Combining storytelling, music and performance, Fable is about our childhood dreams and what, here and now, we are left with.
A two-hander, one of the characters, is based on Blair, the other, J, is entirely fictitious. J is a woman from Birmingham who has always wanted to be an astronaut but because of a defect in the wall of her heart she can’t fulfil her dream.
So she becomes a physics teacher and imparts her enthusiasm for the solar system and space to her students.
However, one day she decides to take control of her life and answers an ad on a dating site. She finds herself on the end of the pier with Blair, a man who makes log cabins.
Although very different characters, their meeting and subsequent discussion changes both of them profoundly.
“It’s storytelling at its most beautiful and with a wonderful score,” says Alex.
“It is about the push and pull between the necessity of the modern world and how we find our own place in it, what we are in control of and how we manage to take stock of where we are and what we do about changing things.
“It’s also about how obsessed we are about how busy we are all the time and how we try and out-do each other by saying how busy we are.
“There was a wonderful moment in the pub when Blair said to me ‘I wish everyone would put that internet down’. It’s brilliant. And that’s the thing - we should all put our phones down and sit and look at the sea for a bit or talk to people a bit more.
“Both the characters in the play help the other to shake off the shackles."
Since the show was first made the company has been back to Ardfern to show the locals - including Blair - the play.

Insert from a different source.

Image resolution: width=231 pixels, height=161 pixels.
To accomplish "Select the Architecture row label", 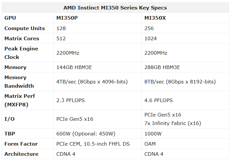I will (x=21, y=154).
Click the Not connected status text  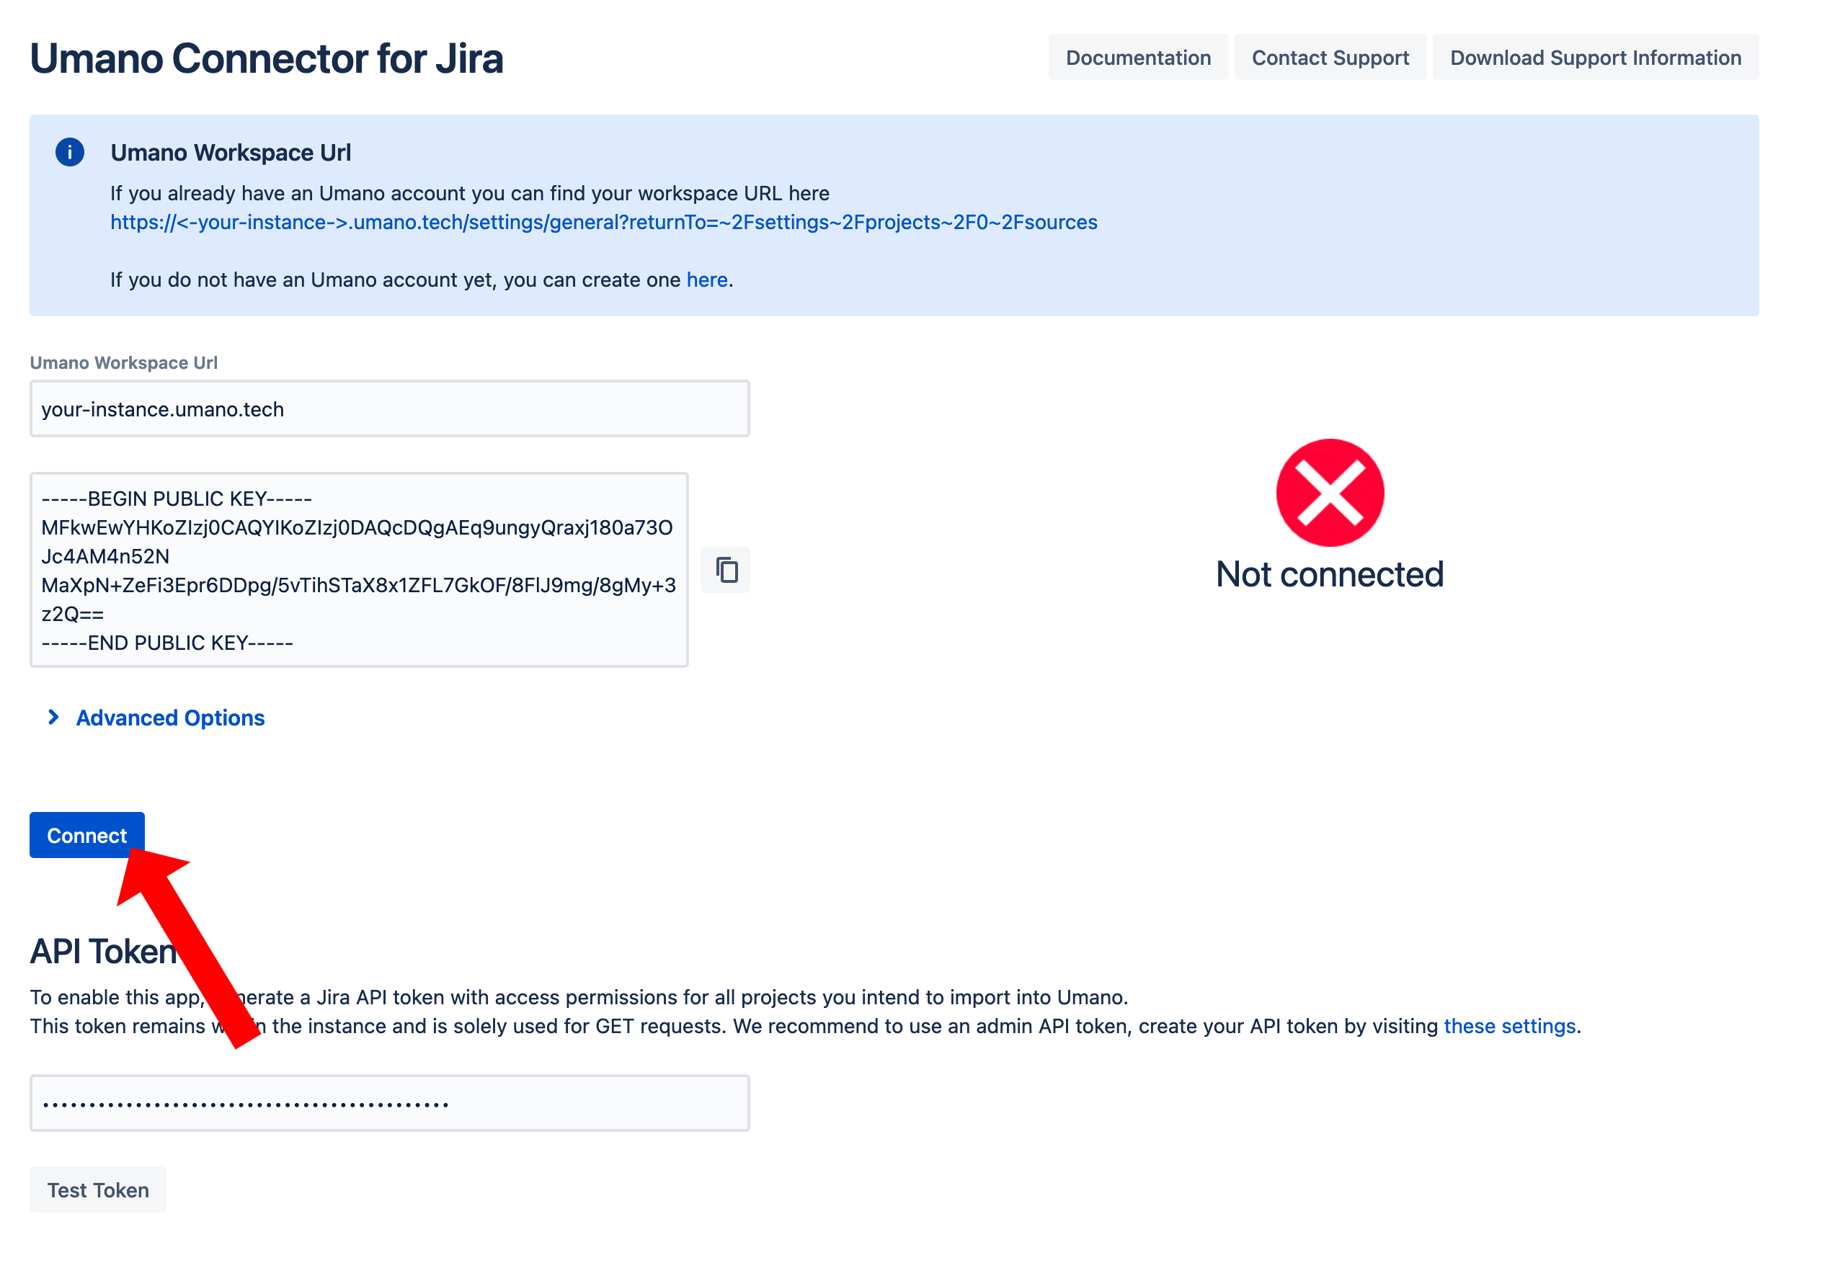(1329, 574)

“I was really worried about him seeing it but it was great,” says Alex. “What was amazing was that in the play the Blair character tells J how he went to Canada, saw bears and swam in the sea to impress the girls.
"When we went back to Ardfern and met Blair again, he told us that’s exactly what he had done on a recent trip to Canada which was really weird!
“I think we owe him quite a lot. In fact we feel quite connected to the village – it’s a lovely community.
“This is the third incarnation of the show we made originally and it’s really nice to go back to it and make it again,” he adds.
“We are still enjoying discovering stuff about it.
“It is the most traditional show we have ever made so it will suit Greenwich and we are really excited to be performing it there, not least because it's a theatre that has helped us so much with it.
"But it also fits the Vaults too because it’s very site specific. The Vaults is quite a stark but beautiful space and is the kind of stage we are used to rather than a traditional theatre setting.
"It's really exciting to be here.
"Ultimately it’s a very simple but magical story that leads the audience on a journey that the characters go on," he adds.
“It’s nice to make a piece of work about who and how we are. And what’s great is that the story is still starting interesting conversations amongst the audiences who see it.
“We are so excited to see where it leads us next.”